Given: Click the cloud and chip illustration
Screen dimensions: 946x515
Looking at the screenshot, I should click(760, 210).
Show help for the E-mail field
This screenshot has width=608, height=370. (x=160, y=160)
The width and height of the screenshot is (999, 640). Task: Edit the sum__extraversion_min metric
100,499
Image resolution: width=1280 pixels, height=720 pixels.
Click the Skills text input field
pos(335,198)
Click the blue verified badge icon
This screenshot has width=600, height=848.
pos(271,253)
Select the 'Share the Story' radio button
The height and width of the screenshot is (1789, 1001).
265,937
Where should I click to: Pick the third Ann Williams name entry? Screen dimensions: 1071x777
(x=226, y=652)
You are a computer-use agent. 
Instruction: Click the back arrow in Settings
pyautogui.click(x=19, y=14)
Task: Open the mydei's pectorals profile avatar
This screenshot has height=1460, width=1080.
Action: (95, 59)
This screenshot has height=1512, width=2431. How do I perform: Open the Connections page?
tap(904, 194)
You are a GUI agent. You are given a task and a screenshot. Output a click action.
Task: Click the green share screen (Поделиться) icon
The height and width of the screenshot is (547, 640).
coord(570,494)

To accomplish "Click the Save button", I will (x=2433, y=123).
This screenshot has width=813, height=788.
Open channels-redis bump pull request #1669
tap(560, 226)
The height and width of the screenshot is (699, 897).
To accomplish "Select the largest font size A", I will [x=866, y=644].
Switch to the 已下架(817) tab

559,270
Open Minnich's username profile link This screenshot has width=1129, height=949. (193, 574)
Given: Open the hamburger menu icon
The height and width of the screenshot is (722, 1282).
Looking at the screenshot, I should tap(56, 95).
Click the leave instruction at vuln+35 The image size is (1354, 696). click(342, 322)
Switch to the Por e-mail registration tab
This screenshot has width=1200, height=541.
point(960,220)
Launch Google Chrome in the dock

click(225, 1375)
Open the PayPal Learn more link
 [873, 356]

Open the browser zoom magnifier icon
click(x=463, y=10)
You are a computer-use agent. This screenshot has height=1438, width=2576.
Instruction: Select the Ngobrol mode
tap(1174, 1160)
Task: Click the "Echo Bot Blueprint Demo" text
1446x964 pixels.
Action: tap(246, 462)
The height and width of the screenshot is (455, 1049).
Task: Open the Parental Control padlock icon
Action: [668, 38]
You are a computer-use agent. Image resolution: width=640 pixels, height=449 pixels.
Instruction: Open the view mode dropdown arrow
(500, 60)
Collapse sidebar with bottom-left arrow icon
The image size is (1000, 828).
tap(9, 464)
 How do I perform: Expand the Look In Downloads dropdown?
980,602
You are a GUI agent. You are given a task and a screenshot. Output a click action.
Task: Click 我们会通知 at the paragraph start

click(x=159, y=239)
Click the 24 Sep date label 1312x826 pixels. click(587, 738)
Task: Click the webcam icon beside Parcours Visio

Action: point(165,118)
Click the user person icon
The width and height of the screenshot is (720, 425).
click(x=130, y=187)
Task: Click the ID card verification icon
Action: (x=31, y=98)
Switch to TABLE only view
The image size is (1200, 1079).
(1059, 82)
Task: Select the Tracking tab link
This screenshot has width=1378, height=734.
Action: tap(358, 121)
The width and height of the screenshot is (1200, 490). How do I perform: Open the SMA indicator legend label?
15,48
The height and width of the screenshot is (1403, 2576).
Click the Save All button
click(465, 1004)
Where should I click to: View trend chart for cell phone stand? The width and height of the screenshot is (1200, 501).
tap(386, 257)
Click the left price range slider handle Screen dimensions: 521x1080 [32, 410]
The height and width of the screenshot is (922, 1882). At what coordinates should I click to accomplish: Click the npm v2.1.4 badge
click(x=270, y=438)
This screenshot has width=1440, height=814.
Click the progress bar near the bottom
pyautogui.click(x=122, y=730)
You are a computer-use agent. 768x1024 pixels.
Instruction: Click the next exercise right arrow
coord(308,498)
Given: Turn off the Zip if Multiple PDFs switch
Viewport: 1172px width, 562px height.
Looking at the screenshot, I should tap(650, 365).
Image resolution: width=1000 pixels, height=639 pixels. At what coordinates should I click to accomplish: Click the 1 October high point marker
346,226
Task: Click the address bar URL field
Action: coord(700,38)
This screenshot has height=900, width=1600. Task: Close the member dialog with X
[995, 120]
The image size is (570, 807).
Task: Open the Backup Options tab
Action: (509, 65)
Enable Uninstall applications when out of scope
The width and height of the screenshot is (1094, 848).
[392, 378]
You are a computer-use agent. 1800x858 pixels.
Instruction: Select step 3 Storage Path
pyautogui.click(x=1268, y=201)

_____

▶ [SHORT PROBLEM]: Copy out the data above line for line, without changing a character.

▶ [SOLUTION TO THE EXERCISE]:
Given: Click the cloud and chip illustration
Screen dimensions: 946x515
Looking at the screenshot, I should click(760, 210).
Show help for the E-mail field
This screenshot has width=608, height=370. (x=160, y=160)
The width and height of the screenshot is (999, 640). Task: Edit the sum__extraversion_min metric
100,499
Image resolution: width=1280 pixels, height=720 pixels.
Click the Skills text input field
pos(335,198)
Click the blue verified badge icon
This screenshot has width=600, height=848.
pos(271,253)
Select the 'Share the Story' radio button
The height and width of the screenshot is (1789, 1001).
265,937
Where should I click to: Pick the third Ann Williams name entry? Screen dimensions: 1071x777
(x=226, y=652)
You are a computer-use agent. 
Instruction: Click the back arrow in Settings
pyautogui.click(x=19, y=14)
Task: Open the mydei's pectorals profile avatar
This screenshot has height=1460, width=1080.
Action: (95, 59)
This screenshot has height=1512, width=2431. How do I perform: Open the Connections page?
tap(904, 194)
You are a GUI agent. You are given a task and a screenshot. Output a click action.
Task: Click the green share screen (Поделиться) icon
The height and width of the screenshot is (547, 640).
coord(570,494)

To accomplish "Click the Save button", I will (x=2433, y=123).
This screenshot has width=813, height=788.
Open channels-redis bump pull request #1669
tap(560, 226)
The height and width of the screenshot is (699, 897).
To accomplish "Select the largest font size A", I will [x=866, y=644].
Switch to the 已下架(817) tab

559,270
Open Minnich's username profile link This screenshot has width=1129, height=949. (193, 574)
Given: Open the hamburger menu icon
The height and width of the screenshot is (722, 1282).
Looking at the screenshot, I should tap(56, 95).
Click the leave instruction at vuln+35 The image size is (1354, 696). click(342, 322)
Switch to the Por e-mail registration tab
This screenshot has width=1200, height=541.
point(960,220)
Launch Google Chrome in the dock

click(225, 1375)
Open the PayPal Learn more link
 [873, 356]

Open the browser zoom magnifier icon
click(x=463, y=10)
You are a computer-use agent. This screenshot has height=1438, width=2576.
Instruction: Select the Ngobrol mode
tap(1174, 1160)
Task: Click the "Echo Bot Blueprint Demo" text
1446x964 pixels.
Action: tap(246, 462)
The height and width of the screenshot is (455, 1049).
Task: Open the Parental Control padlock icon
Action: [668, 38]
You are a computer-use agent. Image resolution: width=640 pixels, height=449 pixels.
Instruction: Open the view mode dropdown arrow
(500, 60)
Collapse sidebar with bottom-left arrow icon
The image size is (1000, 828).
tap(9, 464)
 How do I perform: Expand the Look In Downloads dropdown?
980,602
You are a GUI agent. You are given a task and a screenshot. Output a click action.
Task: Click 我们会通知 at the paragraph start

click(x=159, y=239)
Click the 24 Sep date label 1312x826 pixels. click(587, 738)
Task: Click the webcam icon beside Parcours Visio

Action: point(165,118)
Click the user person icon
The width and height of the screenshot is (720, 425).
click(x=130, y=187)
Task: Click the ID card verification icon
Action: (x=31, y=98)
Switch to TABLE only view
The image size is (1200, 1079).
(1059, 82)
Task: Select the Tracking tab link
This screenshot has width=1378, height=734.
Action: tap(358, 121)
The width and height of the screenshot is (1200, 490). How do I perform: Open the SMA indicator legend label?
15,48
The height and width of the screenshot is (1403, 2576).
Click the Save All button
click(465, 1004)
Where should I click to: View trend chart for cell phone stand? The width and height of the screenshot is (1200, 501).
tap(386, 257)
Click the left price range slider handle Screen dimensions: 521x1080 [32, 410]
The height and width of the screenshot is (922, 1882). At what coordinates should I click to accomplish: Click the npm v2.1.4 badge
click(x=270, y=438)
This screenshot has width=1440, height=814.
Click the progress bar near the bottom
pyautogui.click(x=122, y=730)
You are a computer-use agent. 768x1024 pixels.
Instruction: Click the next exercise right arrow
coord(308,498)
Given: Turn off the Zip if Multiple PDFs switch
Viewport: 1172px width, 562px height.
Looking at the screenshot, I should tap(650, 365).
Image resolution: width=1000 pixels, height=639 pixels. At what coordinates should I click to accomplish: Click the 1 October high point marker
346,226
Task: Click the address bar URL field
Action: coord(700,38)
This screenshot has height=900, width=1600. Task: Close the member dialog with X
[995, 120]
The image size is (570, 807).
Task: Open the Backup Options tab
Action: (509, 65)
Enable Uninstall applications when out of scope
The width and height of the screenshot is (1094, 848).
[392, 378]
You are a computer-use agent. 1800x858 pixels.
Instruction: Select step 3 Storage Path
pyautogui.click(x=1268, y=201)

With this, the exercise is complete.